Jan 11, 2023 - Economy

The Fed isn’t the only inflation fighter

Illustration of multiple weapons pinning a one hundred dollar bill to a target.

Illustration: Lindsey Bailey/Axios

Policymakers and economists are finding that when it comes to fighting rising prices, it takes a village. The Federal Reserve's interest rate hikes aren't the only game in town.

Why it matters: The latest inflation numbers are due out Thursday, and analysts believe they'll show that the rate of price growth slowed further in December but the story of how the economy got to this point isn't just about Fed chair Jerome Powell. It's as complicated as inflation itself.

The big picture: The last time inflation ran hot in the U.S. decades ago, the Fed famously hiked rates hard, triggering double-digit unemployment.

  • The Fed is using that same strategy now — but it's not working alone. The Biden administration and some European governments also flipped key policy levers, particularly around energy — a major inflation driver.

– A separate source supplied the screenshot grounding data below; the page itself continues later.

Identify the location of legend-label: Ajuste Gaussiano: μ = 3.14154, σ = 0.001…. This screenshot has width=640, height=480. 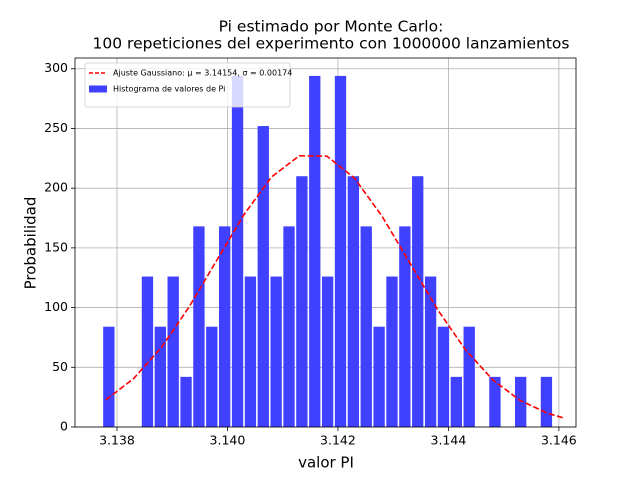
(202, 74).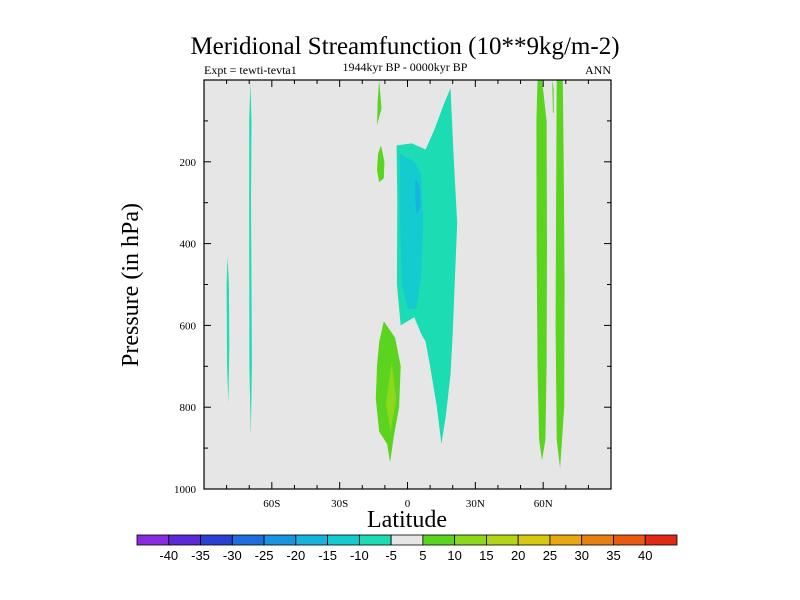 This screenshot has height=600, width=800. What do you see at coordinates (476, 504) in the screenshot?
I see `x-tick-label: 30N` at bounding box center [476, 504].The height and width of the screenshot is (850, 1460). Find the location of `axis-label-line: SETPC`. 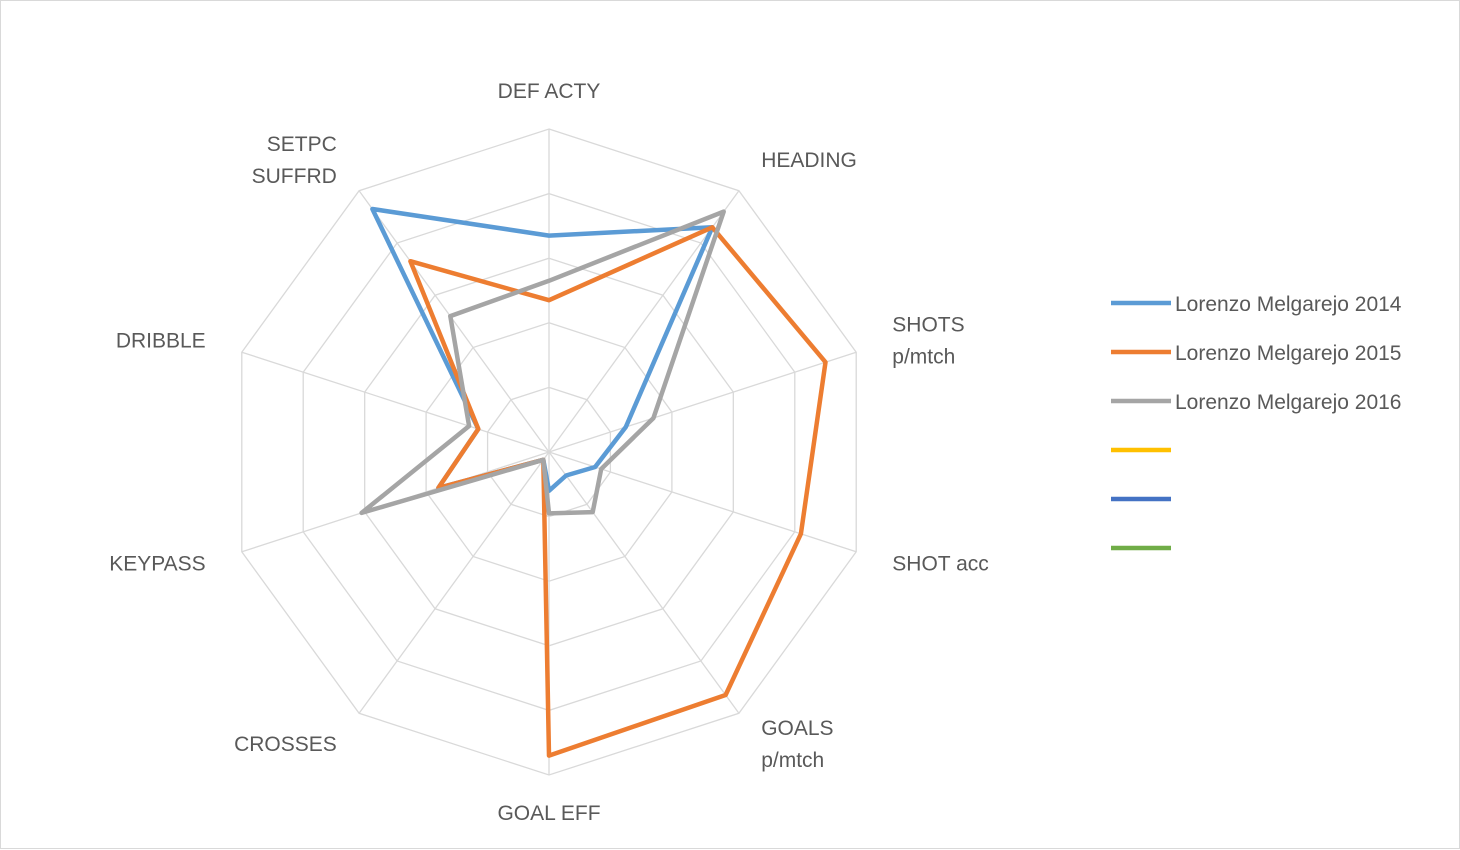

axis-label-line: SETPC is located at coordinates (302, 144).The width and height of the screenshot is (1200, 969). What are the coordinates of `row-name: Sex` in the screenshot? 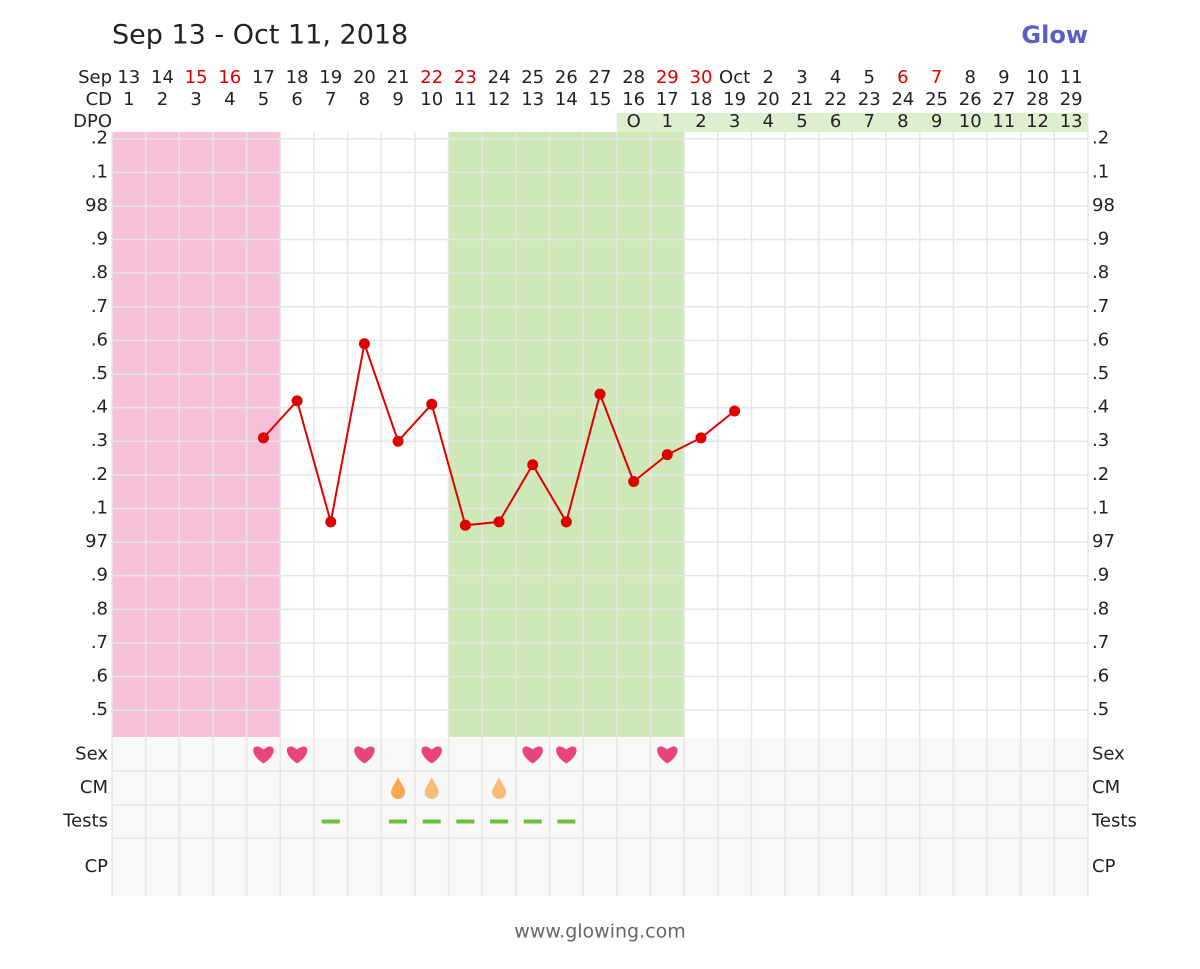 It's located at (92, 754).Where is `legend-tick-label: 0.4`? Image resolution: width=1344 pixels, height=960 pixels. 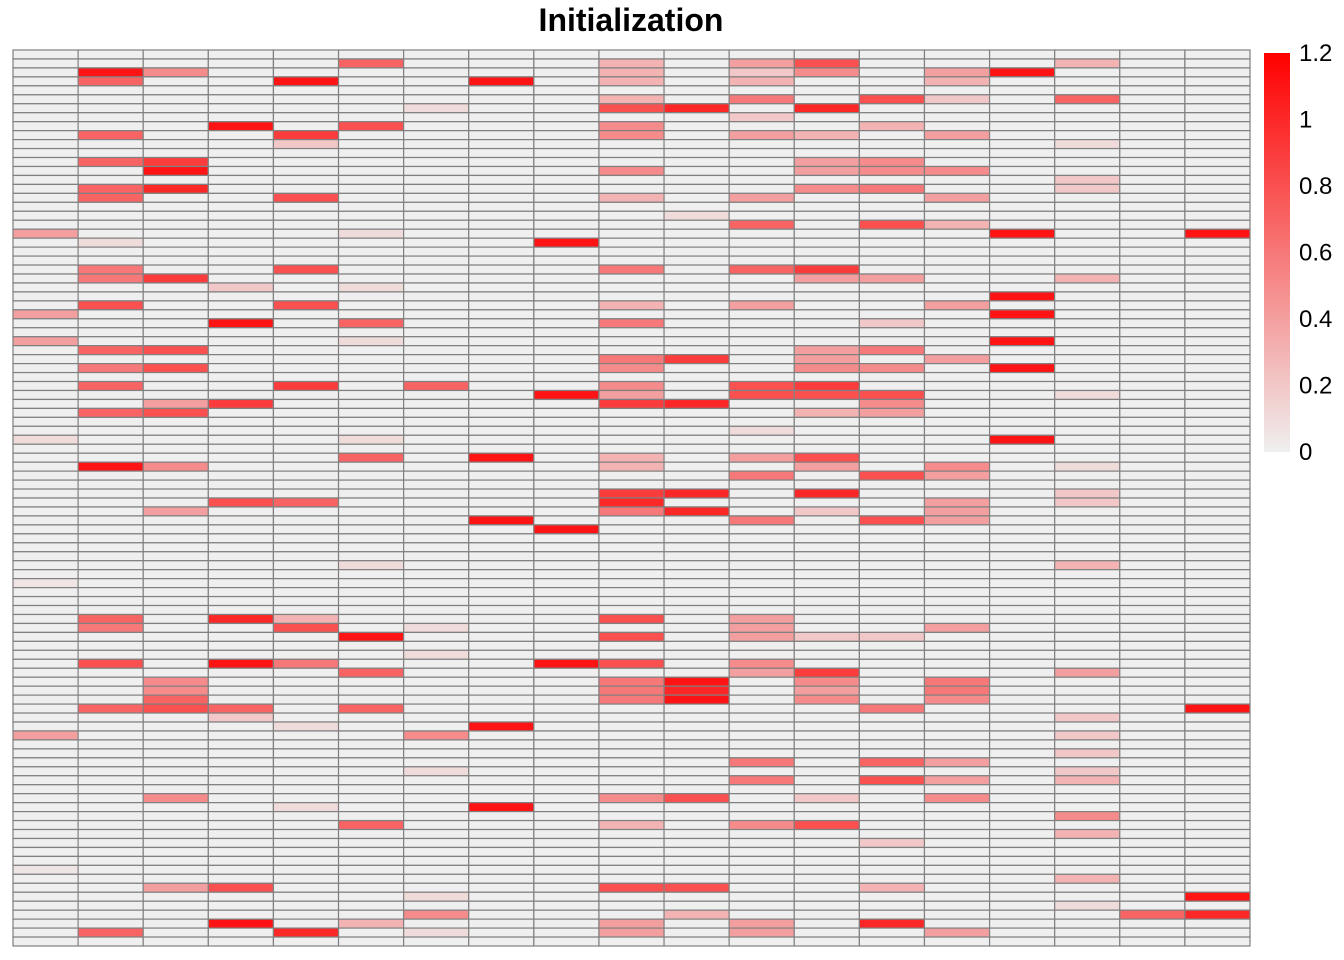 legend-tick-label: 0.4 is located at coordinates (1316, 320). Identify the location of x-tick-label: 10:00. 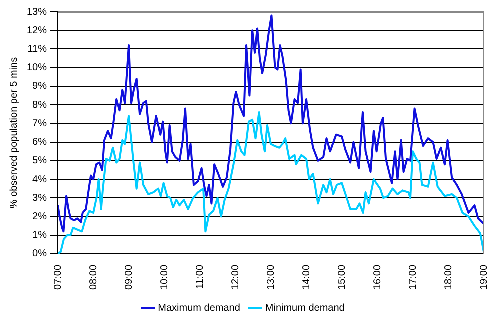
(164, 277).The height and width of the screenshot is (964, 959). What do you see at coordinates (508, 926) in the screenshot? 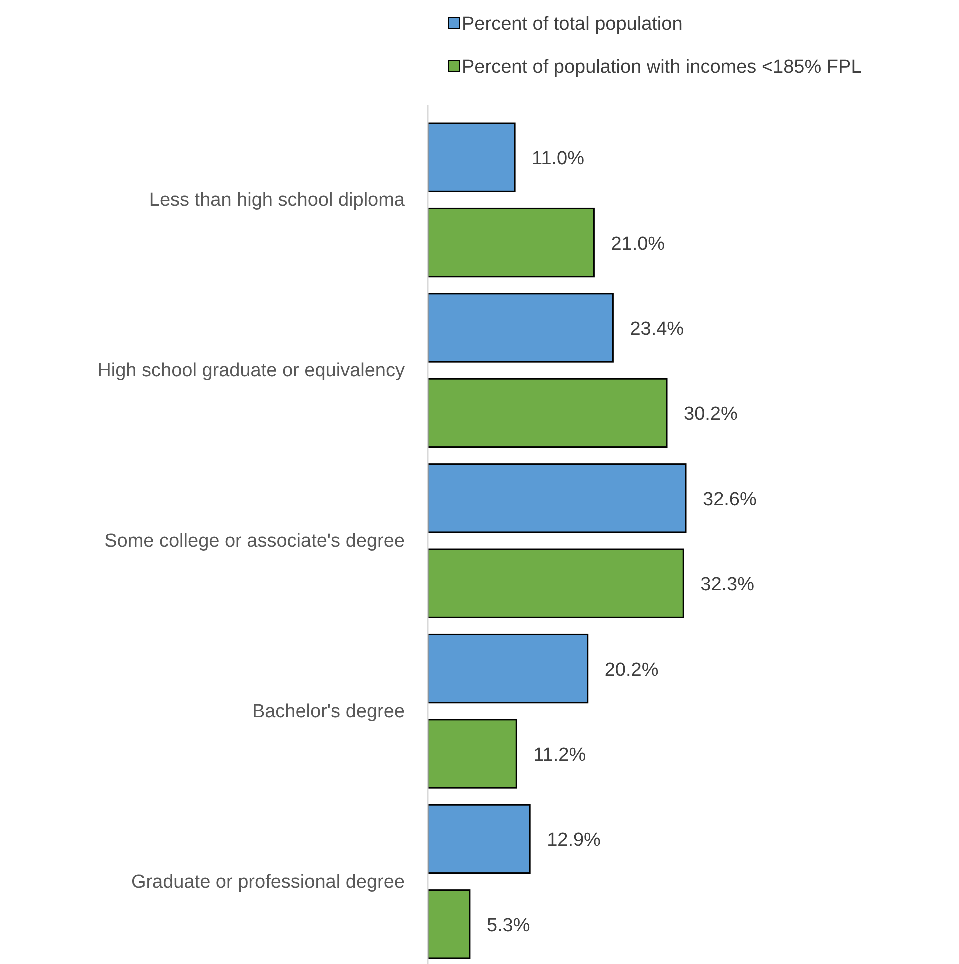
I see `data-label: 5.3%` at bounding box center [508, 926].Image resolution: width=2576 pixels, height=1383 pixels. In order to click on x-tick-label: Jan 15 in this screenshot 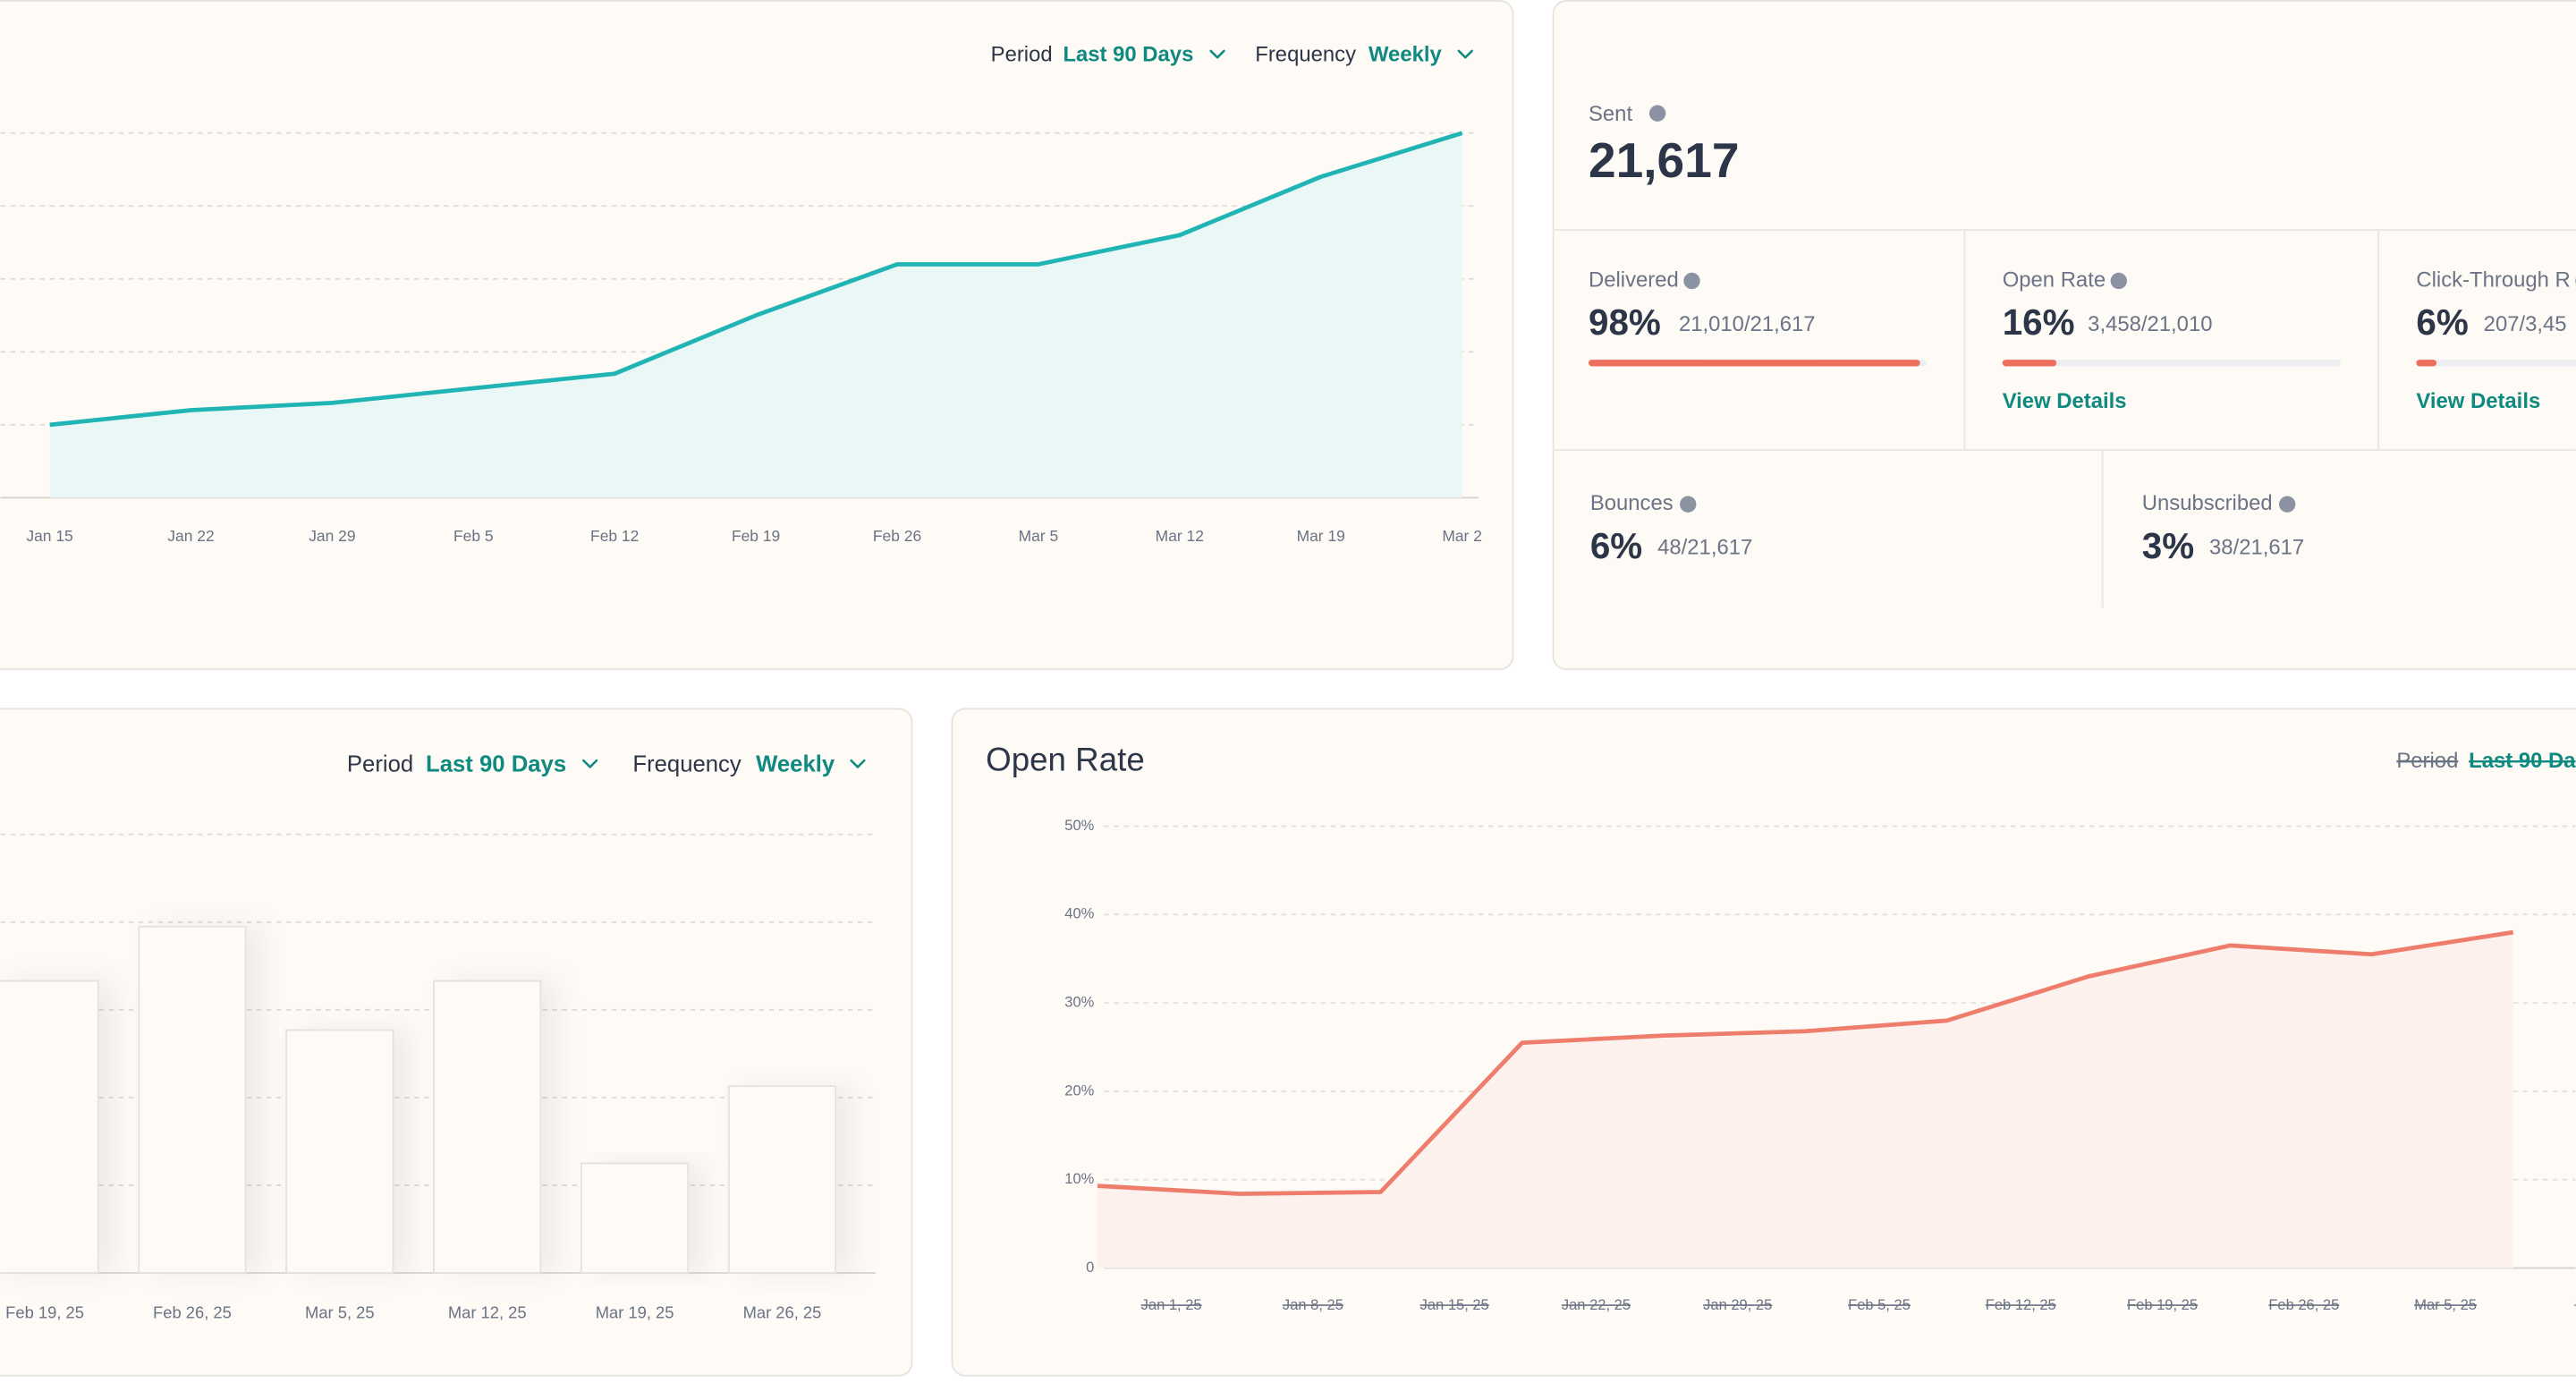, I will do `click(49, 536)`.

Details: The White House helped push gas prices lower through its use of the Strategic Petroleum Reserve, as Axios' Matt Phillips has reported. The White House is also trying to spur more oil production in other ways.

  • Meanwhile, the German government late last year passed measures to cap energy prices in the country. Starting this month, every household and business gets a certain amount of gas and electricity — up to 80% of past usage — at a below-market price.
  • The idea is to help people pay their bills without increasing the demand for energy, which would push up prices.
  • Energy costs in Germany are still eye-popping. They were up 24% in December 2022 from the year-ago period, an improvement from the prior month when prices were up 39% year over year.

What they're saying: "It's not enough to simply raise interest rates and push down the whole economy, you have to start thinking about measures that target the sectors that are important for inflation," says Isabella Weber, an economist at the University of Massachusetts, Amherst, who worked with the German government on its energy price policy.

  • She recently published a working paper that identifies 10 sectors that contribute more to inflation than all others. These include oil and energy products, farming, food and housing.
  • Weber tells Axios that if governments can figure out ways to manage price shocks in these sectors, then they can avert, or get ahead of, future inflation — so the drastic measure of triggering a recession can be avoided.

Of note: Even the White House's handling of the potential rail strike last year was done with an eye toward managing inflation, says Claudia Sahm, a former Federal Reserve economist.

  • A strike's impact on trade and supply chains would have certainly been inflationary, she says. So the pro-labor White House walked "a tightrope," forcing workers to accept a deal that wasn't satisfactory to many workers and their advocates.
  • Plus: Fiscal spending in the form of big cash transfers to Americans, of the sort we saw in 2020 and 2021, isn't a thing anymore. Lawmakers on both sides are wary of contributing to inflation.

Yes, but: There are many economists, perhaps most famously former Treasury Secretary Larry Summers, who maintain that a Fed-engineered recession may be the only way to tame high inflation.

The bottom line: There's no single way to explain the sharp increase in prices we've been living through. There's the cost of restarting a stopped economy, the war in Ukraine, supply chain shocks and shifts in consumer demand.

  • A complex phenomenon probably isn't going to have one simple solution.
  • "We all want simple stories. We want something to just be the magic bullet and be done with those," says Sahm. "That's never true in life. And it's certainly not true in a $20 trillion economy."